__Task requirements__.
Which of the lines below hold "scrollbar"? Please return each one.

__Source records__.
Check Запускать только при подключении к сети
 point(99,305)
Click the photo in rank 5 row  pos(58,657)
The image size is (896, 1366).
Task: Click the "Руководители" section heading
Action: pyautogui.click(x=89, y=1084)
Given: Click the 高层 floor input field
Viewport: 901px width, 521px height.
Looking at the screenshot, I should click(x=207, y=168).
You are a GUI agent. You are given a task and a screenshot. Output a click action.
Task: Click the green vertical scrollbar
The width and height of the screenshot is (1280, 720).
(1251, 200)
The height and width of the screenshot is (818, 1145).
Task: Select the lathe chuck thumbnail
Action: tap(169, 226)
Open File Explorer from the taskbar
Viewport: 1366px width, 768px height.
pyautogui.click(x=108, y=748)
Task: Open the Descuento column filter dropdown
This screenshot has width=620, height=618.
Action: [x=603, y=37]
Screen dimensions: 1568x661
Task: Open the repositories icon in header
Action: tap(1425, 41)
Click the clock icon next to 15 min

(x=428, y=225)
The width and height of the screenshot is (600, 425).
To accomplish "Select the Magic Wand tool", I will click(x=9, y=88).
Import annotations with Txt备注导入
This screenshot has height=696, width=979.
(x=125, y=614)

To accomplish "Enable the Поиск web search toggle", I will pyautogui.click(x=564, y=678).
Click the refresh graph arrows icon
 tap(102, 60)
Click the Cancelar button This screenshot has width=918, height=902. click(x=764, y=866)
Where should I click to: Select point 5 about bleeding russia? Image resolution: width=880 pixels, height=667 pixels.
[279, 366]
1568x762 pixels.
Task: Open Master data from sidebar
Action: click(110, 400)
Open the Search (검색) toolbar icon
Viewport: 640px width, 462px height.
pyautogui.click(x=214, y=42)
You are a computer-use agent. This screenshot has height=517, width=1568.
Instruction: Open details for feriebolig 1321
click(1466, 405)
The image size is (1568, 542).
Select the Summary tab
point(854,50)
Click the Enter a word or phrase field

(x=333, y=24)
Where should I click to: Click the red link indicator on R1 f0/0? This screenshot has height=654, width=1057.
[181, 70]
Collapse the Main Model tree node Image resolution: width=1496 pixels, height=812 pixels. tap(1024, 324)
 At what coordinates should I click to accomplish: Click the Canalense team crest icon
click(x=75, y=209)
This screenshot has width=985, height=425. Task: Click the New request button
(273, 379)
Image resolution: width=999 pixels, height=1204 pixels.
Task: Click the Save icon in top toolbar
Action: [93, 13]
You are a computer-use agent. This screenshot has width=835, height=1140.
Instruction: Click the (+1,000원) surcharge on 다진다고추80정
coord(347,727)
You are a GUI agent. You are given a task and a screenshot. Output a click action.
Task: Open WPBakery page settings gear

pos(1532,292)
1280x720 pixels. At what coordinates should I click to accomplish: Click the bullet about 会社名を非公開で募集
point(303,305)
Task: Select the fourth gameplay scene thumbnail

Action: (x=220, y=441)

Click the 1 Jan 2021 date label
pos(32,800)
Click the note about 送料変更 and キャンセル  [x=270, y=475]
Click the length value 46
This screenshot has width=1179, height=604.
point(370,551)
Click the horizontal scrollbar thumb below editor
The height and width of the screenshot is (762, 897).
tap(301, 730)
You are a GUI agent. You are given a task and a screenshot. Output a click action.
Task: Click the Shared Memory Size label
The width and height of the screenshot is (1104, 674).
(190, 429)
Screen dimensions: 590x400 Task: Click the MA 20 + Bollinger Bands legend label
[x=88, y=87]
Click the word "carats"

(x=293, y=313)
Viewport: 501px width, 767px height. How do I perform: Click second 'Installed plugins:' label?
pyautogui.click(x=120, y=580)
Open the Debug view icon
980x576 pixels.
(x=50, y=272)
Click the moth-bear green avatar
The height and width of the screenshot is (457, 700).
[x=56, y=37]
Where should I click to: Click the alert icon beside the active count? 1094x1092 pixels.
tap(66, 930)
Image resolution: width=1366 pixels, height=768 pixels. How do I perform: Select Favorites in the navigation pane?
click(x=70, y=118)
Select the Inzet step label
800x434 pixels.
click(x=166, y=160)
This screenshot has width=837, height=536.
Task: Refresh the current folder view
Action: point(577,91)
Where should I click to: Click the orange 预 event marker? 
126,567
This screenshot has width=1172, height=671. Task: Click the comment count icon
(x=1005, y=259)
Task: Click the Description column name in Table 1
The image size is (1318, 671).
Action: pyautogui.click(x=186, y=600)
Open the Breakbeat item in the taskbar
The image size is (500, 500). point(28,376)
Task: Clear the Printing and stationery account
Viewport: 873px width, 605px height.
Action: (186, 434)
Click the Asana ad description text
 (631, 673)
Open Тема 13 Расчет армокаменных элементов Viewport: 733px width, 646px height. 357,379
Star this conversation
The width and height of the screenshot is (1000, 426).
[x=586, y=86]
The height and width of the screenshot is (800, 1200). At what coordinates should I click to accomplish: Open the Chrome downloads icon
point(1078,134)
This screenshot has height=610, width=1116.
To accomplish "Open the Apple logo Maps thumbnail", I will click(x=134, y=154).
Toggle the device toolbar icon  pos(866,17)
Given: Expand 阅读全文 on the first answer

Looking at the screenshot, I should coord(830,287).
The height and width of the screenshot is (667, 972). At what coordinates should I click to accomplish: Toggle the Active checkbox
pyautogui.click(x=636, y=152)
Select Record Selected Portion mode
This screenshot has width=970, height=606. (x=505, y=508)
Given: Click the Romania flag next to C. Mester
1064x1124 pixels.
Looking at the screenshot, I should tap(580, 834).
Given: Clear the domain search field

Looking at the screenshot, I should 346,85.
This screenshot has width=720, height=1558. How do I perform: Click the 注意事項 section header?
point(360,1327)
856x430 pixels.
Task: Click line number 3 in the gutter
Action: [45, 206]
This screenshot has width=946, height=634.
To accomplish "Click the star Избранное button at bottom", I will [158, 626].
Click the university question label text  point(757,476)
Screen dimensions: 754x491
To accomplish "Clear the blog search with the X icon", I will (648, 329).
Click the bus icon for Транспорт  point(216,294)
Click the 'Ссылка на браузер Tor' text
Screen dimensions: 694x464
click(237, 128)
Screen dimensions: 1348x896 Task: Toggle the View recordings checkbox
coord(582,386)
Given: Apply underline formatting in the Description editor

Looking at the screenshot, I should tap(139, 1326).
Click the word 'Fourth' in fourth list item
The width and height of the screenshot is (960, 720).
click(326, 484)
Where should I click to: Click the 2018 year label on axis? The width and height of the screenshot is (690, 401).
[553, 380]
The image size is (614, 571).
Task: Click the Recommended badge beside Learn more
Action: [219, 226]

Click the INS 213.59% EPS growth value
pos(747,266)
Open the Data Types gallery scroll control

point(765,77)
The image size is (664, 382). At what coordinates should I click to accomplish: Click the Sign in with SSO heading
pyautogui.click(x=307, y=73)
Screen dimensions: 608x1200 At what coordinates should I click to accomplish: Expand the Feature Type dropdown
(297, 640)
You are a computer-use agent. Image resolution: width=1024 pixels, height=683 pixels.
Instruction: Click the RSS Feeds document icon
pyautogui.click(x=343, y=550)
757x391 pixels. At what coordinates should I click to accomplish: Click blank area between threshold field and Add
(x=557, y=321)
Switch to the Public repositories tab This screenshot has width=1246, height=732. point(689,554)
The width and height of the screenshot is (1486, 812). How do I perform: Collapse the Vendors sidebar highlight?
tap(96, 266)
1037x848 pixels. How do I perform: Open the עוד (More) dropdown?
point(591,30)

__Task answer__.
Task: Click the green vertical scrollbar
Click the horizontal scrollbar thumb below editor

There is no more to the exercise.